Castelar nodded. "I had that feeling," he said slowly. "My captors whom I slew let words drop."
Lord, this is a bright fellow! A genius, perhaps, in his fashion. Yes, I remember him remarking that besides his studies among the priests, he's enjoyed reading stories of Amadis—those fantastic romances that inflamed the imagination of his era—and another remark once showed a surprisingly sophisticated view of Islam.
Castelar tautened. "Then tell me what this is about," he demanded. "What are you in truth, you who falsely claim ordainment?"
Tamberly groped through his mind. No barriers crossed it. The kyradex had wiped out his reflex against revealing that time travel and the Time Patrol existed. What remained was his duty.

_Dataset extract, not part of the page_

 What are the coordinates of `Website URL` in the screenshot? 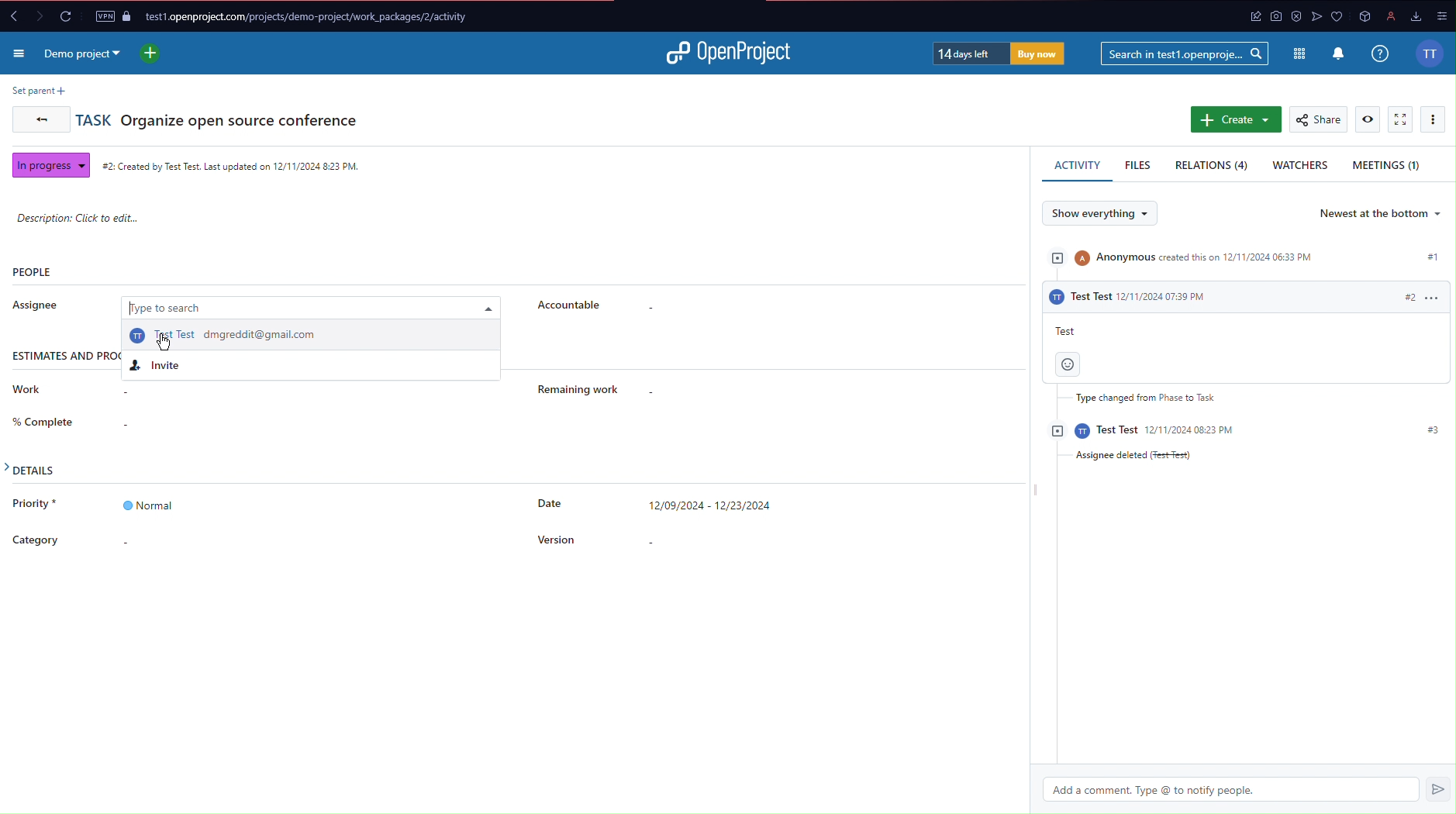 It's located at (314, 18).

Somehow he must get control of this horrible situation. Once he'd had a rest, let flesh and intelligence recover from the shocks they had suffered, he should have a pretty good chance of outwitting Castelar. No matter how quick on the uptake, the man would be overwhelmed by strangeness. At the moment, however, Tamberly was only half alive. And Castelar sensed the weakness and hammered shrewdly, pitilessly on it.
"Tell me! No dawdling, no sly roundabouts. Out with the truth!" The sword slid partly from its scabbard and snicked back.
"The tale is long and long, Don Luis—"
A boot caught Tamberly in the ribs. He rolled over and lay gasping. Pain went through him in waves. As if among thunders, he heard: "Come, now. Speak."
He forced himself back to a sitting position, hunched beneath implacability. "Yes,
I masqueraded as a friar, but with no un-Christian intention." He coughed. "It was necessary. You see, there are evil men abroad who also have these engines. As it was, they sought to raid your treasury, and bore us two off—"
The interrogation went on. Had it been the Dominicans under whom Castelar studied, they who ran the Spanish Inquisition? Or had he simply learned how to deal with prisoners of war? At first Tamberly had a notion of concealing the time travel part. It slipped from him, or was jarred from him, and Castelar hounded it. Remarkable how swiftly he grasped the idea. None of the theory. Tamberly himself had just the ghostliest idea of that, which a science millennia beyond his people's was to create. The thought that space and time were united baffled Castelar, till he dismissed it with an oath and went on to practical questions. But he did come to realize that the machine could fly; could hover; could instantly be wherever and whenever else its pilot willed.
Perhaps his acceptance was natural. Educated men of the sixteenth century believed in miracles; it was Christian, Jewish, and Muslim dogma. They also lived in a world of revolutionary new discoveries, inventions, ideas. The Spanish, especially, were steeped in tales of chivalry and enchantment—would be, till Cervantes laughed that out of them. No scientist had told Castelar that travel into the past was physically impossible, no philosopher had listed the reasons why it was logically absurd. He met the simple fact.
Mutability, the danger of aborting an entire future, did seem to elude him. Or else he refused to let it curb him. "God will take care of the world," he stated, and went after knowledge of what he could do and how.
He readily imagined argosies faring between the ages, and it fired him. Not that he was much interested in the truly precious articles of that commerce: the origins of civilizations, the lost poems of Sappho, a performance by the greatest gamelan virtuoso who ever lived, three-dimensional pictures of art that would be melted down for a ransom. . . . He thought of rubies and slaves and, foremost, weapons. It was reasonable to him that kings of the future would seek to regulate that traffic and bandits seek to plunder it.